Under the glare of media attention, Madeleine Albright arrives here early today on the initial leg of her first overseas trip as secretary of state, a 10-day, nine-nation jaunt that will take her both around the world and deep into America's toughest foreign policy challenges.
In an era in which foreign affairs consistently has been pushed to the fringes of the U.S. political debate, no trip by a secretary of state in recent memory has attracted greater media interest. More than 40 news organizations fought for the 12 media seats aboard her aging Air Force 707 aircraft _ seats that in the past have gone begging.
Albright's position as the first female secretary of state, her fresh, no-nonsense optimism and her ability to discuss complex issues in simple language have contributed to the unusual attention. These factors, together with the tale of her personal odyssey from preteen Czech refugee to high-level U.S. official and new revelations about her family's past, have heightened public curiosity to such a level that all five major American television networks are along.
In Europe, Albright plans to meet with government leaders here in Rome as well as in Bonn, Paris, Brussels, London and Moscow.

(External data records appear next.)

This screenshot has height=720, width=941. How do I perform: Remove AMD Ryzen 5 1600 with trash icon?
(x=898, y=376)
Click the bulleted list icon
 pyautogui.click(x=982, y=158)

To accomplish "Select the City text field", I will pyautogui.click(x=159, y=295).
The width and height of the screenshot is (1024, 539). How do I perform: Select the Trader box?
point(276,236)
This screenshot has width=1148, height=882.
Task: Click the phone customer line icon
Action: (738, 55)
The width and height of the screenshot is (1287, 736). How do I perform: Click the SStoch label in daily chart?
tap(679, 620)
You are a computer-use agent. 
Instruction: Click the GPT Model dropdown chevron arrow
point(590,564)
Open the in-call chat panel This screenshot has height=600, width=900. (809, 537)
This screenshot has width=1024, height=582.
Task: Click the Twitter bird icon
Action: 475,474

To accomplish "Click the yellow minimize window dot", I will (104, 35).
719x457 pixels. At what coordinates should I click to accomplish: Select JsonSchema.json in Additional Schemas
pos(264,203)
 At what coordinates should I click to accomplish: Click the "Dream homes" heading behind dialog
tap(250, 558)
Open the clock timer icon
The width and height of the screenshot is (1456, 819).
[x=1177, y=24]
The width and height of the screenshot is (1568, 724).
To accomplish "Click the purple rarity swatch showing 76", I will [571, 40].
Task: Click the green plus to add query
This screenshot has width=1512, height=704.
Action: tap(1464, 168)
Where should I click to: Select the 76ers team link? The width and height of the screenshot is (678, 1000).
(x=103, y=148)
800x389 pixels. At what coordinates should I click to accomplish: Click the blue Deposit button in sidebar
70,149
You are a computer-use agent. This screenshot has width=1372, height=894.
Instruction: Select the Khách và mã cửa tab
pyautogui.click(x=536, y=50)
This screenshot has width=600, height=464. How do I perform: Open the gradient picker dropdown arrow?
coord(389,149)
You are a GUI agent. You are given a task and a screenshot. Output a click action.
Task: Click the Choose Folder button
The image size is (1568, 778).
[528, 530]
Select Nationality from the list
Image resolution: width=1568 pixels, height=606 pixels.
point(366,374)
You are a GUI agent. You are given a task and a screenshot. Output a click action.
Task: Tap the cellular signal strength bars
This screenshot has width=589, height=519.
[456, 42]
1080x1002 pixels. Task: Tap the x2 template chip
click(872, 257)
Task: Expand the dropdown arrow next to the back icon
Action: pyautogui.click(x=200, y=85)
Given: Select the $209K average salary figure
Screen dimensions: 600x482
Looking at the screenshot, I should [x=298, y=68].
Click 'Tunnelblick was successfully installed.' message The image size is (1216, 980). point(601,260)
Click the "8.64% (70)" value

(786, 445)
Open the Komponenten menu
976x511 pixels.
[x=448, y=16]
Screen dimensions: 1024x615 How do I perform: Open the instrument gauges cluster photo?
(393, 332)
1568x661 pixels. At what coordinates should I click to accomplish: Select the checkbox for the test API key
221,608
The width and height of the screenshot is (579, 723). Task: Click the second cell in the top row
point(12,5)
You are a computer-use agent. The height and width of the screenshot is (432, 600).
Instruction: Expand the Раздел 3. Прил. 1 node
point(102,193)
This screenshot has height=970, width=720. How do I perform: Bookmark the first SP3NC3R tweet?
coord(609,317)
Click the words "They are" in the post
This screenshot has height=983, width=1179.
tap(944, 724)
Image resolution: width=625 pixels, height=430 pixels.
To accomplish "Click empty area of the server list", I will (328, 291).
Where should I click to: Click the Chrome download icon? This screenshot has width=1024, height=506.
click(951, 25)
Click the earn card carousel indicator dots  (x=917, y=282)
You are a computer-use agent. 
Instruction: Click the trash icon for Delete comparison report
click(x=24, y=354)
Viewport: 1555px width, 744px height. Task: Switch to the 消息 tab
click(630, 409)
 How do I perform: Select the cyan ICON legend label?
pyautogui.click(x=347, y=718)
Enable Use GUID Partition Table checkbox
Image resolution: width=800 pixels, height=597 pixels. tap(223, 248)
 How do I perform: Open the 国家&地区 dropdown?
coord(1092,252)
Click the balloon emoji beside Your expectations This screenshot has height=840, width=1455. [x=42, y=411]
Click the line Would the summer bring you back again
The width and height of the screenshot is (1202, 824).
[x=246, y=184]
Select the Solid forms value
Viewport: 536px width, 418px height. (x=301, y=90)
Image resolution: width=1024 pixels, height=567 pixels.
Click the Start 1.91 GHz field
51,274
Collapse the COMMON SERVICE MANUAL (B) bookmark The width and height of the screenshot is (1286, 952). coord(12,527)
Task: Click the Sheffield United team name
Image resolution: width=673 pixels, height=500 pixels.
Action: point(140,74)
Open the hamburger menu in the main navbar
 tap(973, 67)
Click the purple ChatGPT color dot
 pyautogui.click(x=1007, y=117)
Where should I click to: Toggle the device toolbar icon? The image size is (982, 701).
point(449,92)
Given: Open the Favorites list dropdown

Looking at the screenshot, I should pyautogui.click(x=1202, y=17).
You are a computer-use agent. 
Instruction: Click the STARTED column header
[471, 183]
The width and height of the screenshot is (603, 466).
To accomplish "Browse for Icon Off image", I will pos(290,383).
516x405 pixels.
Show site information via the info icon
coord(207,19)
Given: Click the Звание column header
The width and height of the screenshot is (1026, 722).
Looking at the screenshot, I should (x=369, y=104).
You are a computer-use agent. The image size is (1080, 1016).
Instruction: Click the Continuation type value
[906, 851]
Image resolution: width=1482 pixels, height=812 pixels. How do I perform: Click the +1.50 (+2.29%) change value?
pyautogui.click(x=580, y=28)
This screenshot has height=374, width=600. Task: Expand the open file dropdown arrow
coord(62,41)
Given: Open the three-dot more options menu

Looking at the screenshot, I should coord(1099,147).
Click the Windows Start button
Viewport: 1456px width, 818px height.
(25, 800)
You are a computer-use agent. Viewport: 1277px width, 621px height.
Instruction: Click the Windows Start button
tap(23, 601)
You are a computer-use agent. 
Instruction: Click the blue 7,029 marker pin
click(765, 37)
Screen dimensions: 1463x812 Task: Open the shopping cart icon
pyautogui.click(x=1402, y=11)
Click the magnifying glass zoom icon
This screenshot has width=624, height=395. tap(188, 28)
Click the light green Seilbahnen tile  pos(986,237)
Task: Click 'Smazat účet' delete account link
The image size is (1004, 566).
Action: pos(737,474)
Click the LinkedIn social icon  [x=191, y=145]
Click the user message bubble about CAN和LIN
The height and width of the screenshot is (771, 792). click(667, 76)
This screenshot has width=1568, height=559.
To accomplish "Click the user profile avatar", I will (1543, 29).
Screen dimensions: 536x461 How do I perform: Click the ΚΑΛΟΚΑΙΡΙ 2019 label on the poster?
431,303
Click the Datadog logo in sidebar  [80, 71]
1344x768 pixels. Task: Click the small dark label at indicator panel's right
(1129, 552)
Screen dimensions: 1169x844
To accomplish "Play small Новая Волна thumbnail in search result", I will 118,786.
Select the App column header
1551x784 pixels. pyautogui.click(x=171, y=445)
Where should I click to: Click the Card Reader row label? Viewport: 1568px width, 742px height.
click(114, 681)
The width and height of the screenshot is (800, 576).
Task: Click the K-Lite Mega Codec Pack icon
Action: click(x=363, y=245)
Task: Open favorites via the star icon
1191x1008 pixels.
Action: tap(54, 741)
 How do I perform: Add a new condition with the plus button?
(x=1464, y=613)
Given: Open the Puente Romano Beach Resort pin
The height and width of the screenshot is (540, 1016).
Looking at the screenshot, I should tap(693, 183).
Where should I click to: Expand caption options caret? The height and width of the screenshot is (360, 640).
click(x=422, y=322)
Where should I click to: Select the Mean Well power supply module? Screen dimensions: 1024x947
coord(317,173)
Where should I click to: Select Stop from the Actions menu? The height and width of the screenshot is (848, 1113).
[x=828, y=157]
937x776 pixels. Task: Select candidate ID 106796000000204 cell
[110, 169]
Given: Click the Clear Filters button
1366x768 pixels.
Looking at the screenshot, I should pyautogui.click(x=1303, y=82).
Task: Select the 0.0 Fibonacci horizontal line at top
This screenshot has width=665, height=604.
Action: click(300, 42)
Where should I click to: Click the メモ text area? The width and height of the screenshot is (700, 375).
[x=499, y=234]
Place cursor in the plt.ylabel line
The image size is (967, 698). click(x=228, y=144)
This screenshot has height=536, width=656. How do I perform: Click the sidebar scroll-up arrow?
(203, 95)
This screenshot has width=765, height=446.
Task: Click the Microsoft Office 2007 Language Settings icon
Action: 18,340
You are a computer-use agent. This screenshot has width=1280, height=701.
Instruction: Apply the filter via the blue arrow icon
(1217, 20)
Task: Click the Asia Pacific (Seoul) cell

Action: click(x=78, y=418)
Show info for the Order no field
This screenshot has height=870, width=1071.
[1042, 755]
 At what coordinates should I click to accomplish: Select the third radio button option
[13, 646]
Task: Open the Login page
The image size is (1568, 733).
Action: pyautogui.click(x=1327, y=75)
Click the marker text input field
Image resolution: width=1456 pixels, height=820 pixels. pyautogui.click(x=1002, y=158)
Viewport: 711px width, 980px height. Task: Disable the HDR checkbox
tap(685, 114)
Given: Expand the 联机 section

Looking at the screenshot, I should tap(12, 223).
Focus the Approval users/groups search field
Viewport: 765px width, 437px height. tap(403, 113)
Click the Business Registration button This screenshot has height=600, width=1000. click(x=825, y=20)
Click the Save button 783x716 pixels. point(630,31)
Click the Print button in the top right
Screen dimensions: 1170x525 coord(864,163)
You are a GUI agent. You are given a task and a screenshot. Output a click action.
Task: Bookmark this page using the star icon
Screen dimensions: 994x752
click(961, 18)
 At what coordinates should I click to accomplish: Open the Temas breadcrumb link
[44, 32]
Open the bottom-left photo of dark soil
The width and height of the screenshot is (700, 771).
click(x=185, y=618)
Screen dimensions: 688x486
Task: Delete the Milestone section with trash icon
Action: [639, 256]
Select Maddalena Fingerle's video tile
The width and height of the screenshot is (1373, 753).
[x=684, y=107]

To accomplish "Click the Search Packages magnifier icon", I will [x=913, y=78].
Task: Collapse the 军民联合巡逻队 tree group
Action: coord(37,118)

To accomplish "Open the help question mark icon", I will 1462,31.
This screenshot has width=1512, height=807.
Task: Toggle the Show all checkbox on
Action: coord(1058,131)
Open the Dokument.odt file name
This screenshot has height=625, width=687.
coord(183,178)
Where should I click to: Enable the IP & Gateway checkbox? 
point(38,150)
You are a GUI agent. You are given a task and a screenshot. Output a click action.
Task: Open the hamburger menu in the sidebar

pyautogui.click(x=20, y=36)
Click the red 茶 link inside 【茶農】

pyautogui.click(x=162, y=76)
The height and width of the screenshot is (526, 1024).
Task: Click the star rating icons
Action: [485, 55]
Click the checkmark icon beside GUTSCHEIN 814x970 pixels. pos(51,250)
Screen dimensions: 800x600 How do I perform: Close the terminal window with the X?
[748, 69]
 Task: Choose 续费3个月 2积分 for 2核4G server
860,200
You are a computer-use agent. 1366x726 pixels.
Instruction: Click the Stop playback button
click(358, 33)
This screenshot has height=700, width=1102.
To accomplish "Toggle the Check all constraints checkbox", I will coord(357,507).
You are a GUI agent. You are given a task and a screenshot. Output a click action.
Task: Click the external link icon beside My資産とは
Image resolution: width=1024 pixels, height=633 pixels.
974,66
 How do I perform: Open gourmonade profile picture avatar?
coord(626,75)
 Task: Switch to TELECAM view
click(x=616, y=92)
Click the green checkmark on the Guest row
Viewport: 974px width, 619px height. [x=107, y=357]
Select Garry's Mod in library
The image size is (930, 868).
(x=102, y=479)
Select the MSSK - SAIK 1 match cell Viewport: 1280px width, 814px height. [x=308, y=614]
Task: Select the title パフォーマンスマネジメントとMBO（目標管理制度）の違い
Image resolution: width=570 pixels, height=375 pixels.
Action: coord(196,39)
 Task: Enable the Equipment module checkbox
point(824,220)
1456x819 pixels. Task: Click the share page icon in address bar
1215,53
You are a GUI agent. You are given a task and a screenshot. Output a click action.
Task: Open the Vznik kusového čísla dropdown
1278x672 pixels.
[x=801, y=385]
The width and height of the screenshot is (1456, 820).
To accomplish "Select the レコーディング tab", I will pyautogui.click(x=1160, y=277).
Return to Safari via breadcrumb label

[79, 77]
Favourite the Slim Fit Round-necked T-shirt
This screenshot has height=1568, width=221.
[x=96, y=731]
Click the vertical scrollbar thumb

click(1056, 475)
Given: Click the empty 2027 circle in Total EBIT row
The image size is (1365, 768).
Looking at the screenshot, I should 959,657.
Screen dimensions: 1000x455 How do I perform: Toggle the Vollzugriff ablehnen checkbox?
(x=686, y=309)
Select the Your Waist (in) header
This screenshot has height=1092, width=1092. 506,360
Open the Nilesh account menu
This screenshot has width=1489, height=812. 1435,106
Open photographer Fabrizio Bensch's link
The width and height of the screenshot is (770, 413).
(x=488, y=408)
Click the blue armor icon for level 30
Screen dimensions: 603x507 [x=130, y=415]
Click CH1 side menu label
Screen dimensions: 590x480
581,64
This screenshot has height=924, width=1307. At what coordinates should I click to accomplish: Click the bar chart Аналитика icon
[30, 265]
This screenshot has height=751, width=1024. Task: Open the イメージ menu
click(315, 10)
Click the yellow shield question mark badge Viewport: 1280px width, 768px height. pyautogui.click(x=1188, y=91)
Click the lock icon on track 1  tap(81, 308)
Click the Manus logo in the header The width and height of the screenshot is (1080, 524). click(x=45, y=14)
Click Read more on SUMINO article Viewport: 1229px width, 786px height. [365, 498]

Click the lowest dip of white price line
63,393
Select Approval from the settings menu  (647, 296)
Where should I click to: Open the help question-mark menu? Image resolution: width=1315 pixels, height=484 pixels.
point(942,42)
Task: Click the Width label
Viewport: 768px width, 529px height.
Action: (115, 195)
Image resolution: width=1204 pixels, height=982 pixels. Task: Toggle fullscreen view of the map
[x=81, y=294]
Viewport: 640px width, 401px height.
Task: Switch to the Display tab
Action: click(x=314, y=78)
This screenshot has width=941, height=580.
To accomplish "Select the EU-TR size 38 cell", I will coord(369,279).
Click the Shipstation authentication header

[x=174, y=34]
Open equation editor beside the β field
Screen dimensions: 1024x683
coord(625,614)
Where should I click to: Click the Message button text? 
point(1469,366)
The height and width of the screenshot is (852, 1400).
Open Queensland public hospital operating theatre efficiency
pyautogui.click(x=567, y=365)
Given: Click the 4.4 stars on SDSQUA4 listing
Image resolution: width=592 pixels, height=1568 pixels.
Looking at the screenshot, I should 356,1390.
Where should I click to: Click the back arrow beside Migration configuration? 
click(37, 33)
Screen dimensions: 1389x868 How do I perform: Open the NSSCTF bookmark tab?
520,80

From Moscow, she goes toAsia, with stops in Seoul, Tokyo and Beijing. In China, she will be watched closely as her well-known sympathies for human rights causes and pledges to "tell it like it is" collide with the enormous stakes that now ride on the Sino-U.S. political and economic relationships.
"There's got to be more than lip service to human rights," Hong Kong lawmaker Emily Lau said of Albright's talks with the Chinese leadership in Beijing. "Trade and human rights can coexist. They (the Beijing leadership) have got to be reminded of this."
Lau's comments come in the wake of developments indicating that Beijing plans to impose new constraints on civil liberties in Hong Kong after it takes over the British colony in July.
Asia is relatively unfamiliar ground for Albright, whose personal and professional life give her a great depth of understanding on European issues. Traditionally, incoming secretaries of state have confined their first overseas visits to quick stops in the capitals of Western European allies.
As aides are quick to point out, however, this is no "get-acquainted" visit for Albright, who already knows most of those she will meet from her tenure as U.S. ambassador to the United Nations and, before that, as an academic.